I often drive past the house and stare into the master bedroom windows and wonder if we are going to have ” guests” lurking around the house. There is so much history associated with our property I can’t help but think a few people have left their souls behind in the house. While I prefer to only cohabitate with my family and really have no idea what I will do should I wake up and see a figure in my bedroom doorway, I know it is totally not out of the question.
We have had a lot of fun researching the property to find out what, if anything, could be lurking behind the walls. One of the “fun facts” about the property is that it served as the first stop for slaves seeking freedom on the underground railroad. Below is some information from a write up on the farm.
“The Mendenhall farm, Springdale, is part of a thousand acre grant purchased in 1703 by Benjamin and Anna Pennell Mendenhall and is the only property in the state of PA owned and lived on by descendants of the original owners. The original portion of the house is believed to date back to 1718 with a new wing added in 1836.
The farm lies within the area of the Battle of the Brandywine and family history tells of Private Joseph Mendenhall who was drafted into the Chester County Militia and fought in that battle. Later, the farm was the “coat holder” for the neighboring farm which was an important station on the underground railroad. Fugitives had to cross Springdale Farm to get from Delaware to the first station in PA and pursuers either needed permission to chase the slaves or had to take the long way round, either way the farm was a way to buy time for fugitives.”
The “new wing” of the house, or what I refer to as the main house has a date stone that validates the 1836 time frame, we haven’t found anything that validates the 1718 date for the original portion.
When we purchased the house it was so covered in vines that I didn’t even know there was a date stone on the side of the house. After the guys cleaned off the side stone and pulled out all the old grout the stone was finally visible. They cleaned it off and power washed all the stacked field stone so that they could repoint the whole side. The third picture is the refinished west side. Every stone was repointed and cleaned up and as you can see the result is pretty amazing.

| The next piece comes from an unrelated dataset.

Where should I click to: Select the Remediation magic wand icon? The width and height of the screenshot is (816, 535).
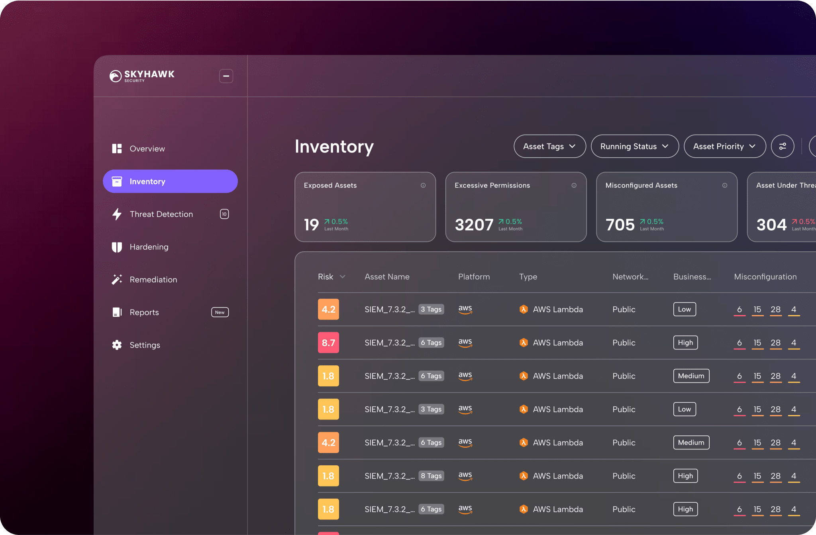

By the time we purchased the house it had sat vacant for 8 years. There was a rumor that a homeless person took up residence in the house, and there was definitely evidence to corroborate that rumor. In the attic there was make shift bedroom and bathroom built between the rafters. When the prior owners were in the midst of trying to save the farm they built make-shift apartments in the the house to generate some income. I can only guess that the attic room was built with that intention. However, I’m not completely sure because of what my husband and his partner found when they were doing the demo work in the attic.
We were previously told that the house had been cleaned out by vandals over the years and that there wouldn’t be much if anything historical left on the property. However, there was 1 thing that was left behind for us to find. Imagine my husband’s surprise when as he was pulling drywall down from the rafters in the attic a book literally fell out of the ceiling onto his head. The book has a copy write of 1836 and is titled France. It is so cool! The pages are very brittle and every turn of a page results in it coming undone from the binding. So right now we have it tucked away where it won’t get touched or exposed to sun. Below are a few pictures.
One of the accessory barns on the property was a weigh station. When the property was in it’s prime and operating as a proper farm one of the sources of income was to sell cattle and hay. The original scale from the weight station is still there. I will attach picture shortly.
I hope you enjoy this little history of the farm!